The request
Copy the records below word for word, leaving out the pictures.

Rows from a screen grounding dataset

- - - - - - -

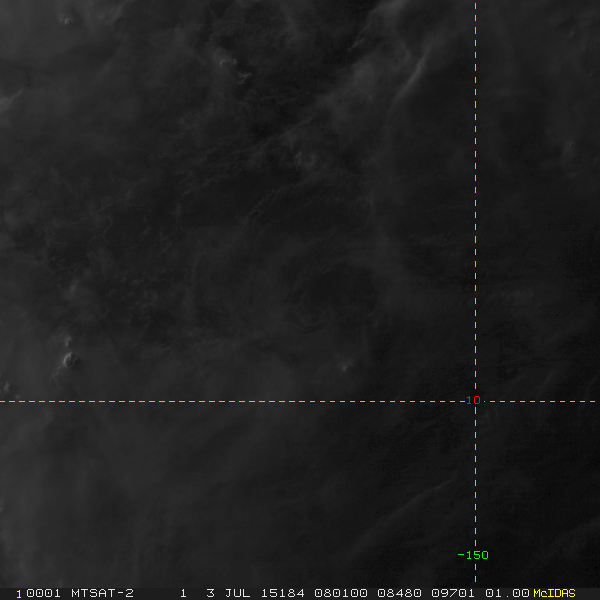
Task: Select the 09701 element coordinate value
Action: click(453, 593)
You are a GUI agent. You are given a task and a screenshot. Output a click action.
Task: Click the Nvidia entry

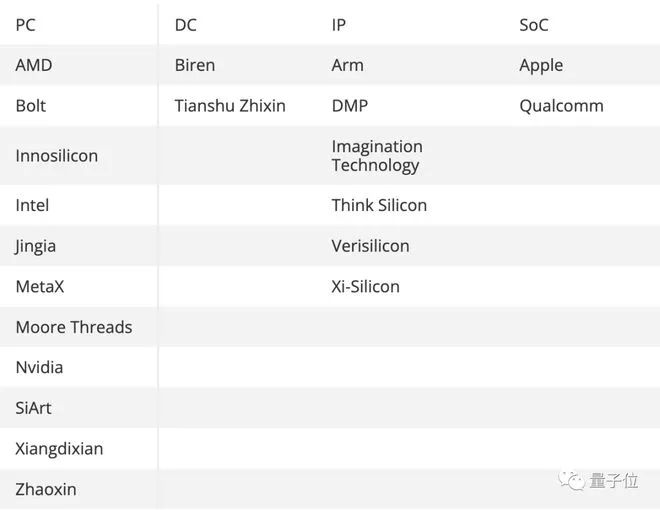(x=40, y=367)
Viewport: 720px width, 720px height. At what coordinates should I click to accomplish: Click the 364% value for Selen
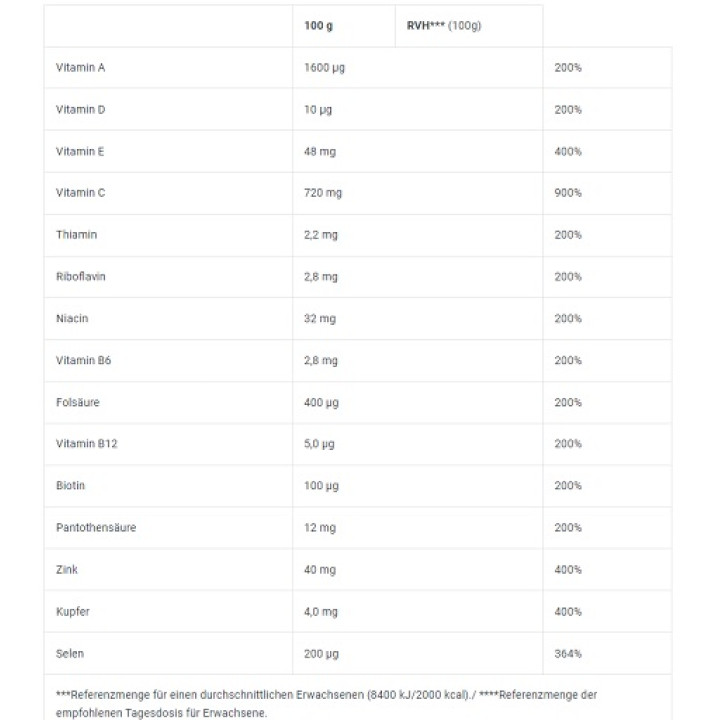point(568,654)
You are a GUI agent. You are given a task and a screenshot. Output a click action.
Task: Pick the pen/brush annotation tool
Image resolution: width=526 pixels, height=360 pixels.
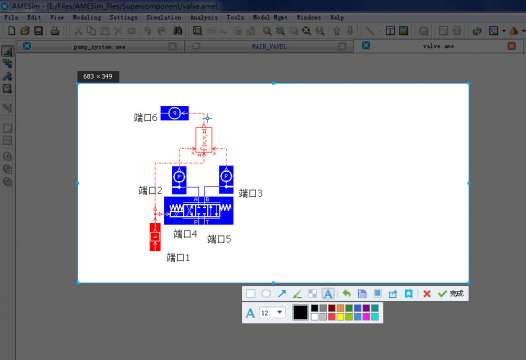(x=297, y=294)
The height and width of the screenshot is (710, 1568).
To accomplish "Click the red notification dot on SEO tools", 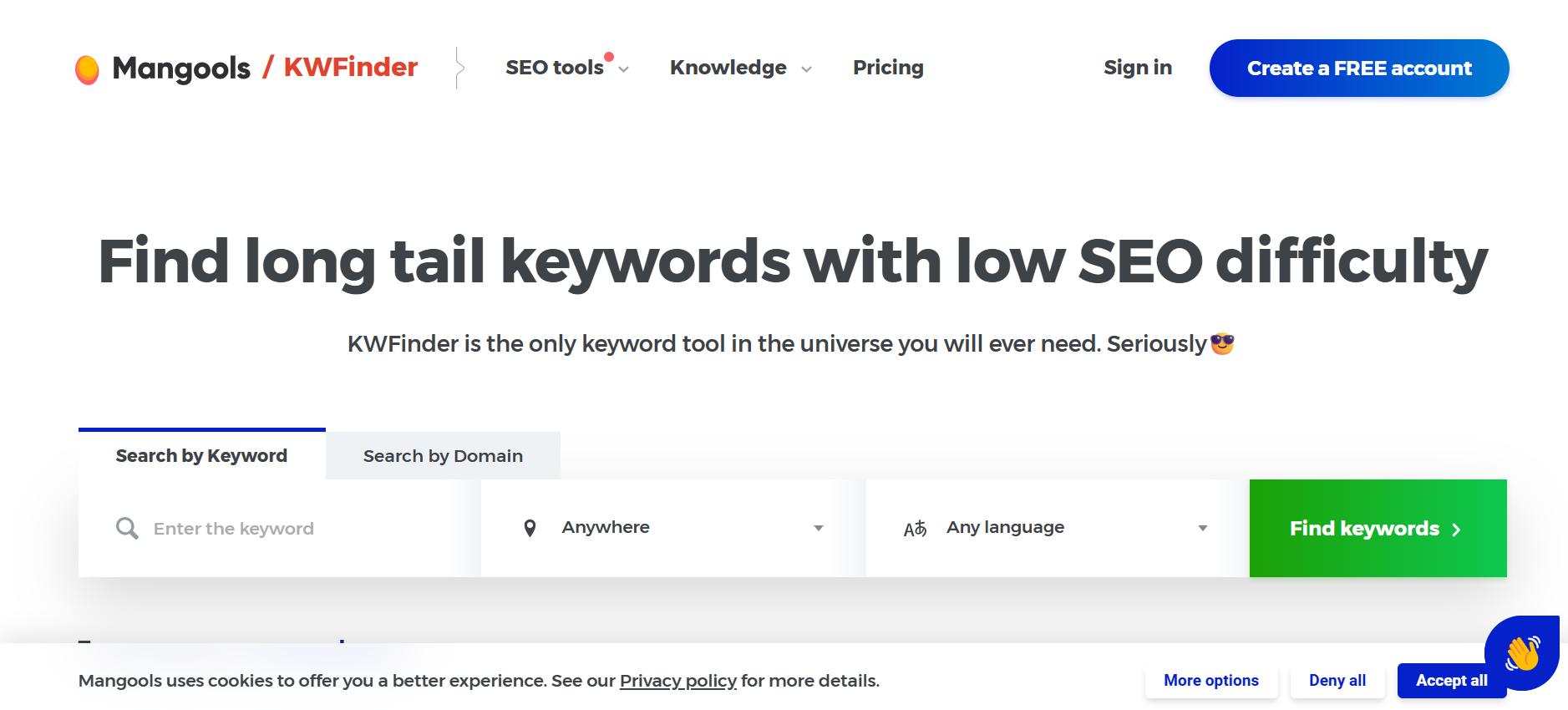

- - - - - - -

Exercise response
Task: Select the 09701 element coordinate value
Action: click(453, 593)
You are a GUI agent. You are given a task and a screenshot. Output a click action.
Task: Click the Nvidia entry

(x=40, y=367)
Viewport: 720px width, 720px height. At what coordinates should I click to accomplish: Click the 364% value for Selen
point(568,654)
You are a GUI agent. You are given a task and a screenshot. Output a click action.
Task: Pick the pen/brush annotation tool
Image resolution: width=526 pixels, height=360 pixels.
(x=297, y=294)
The height and width of the screenshot is (710, 1568).
To accomplish "Click the red notification dot on SEO tools", 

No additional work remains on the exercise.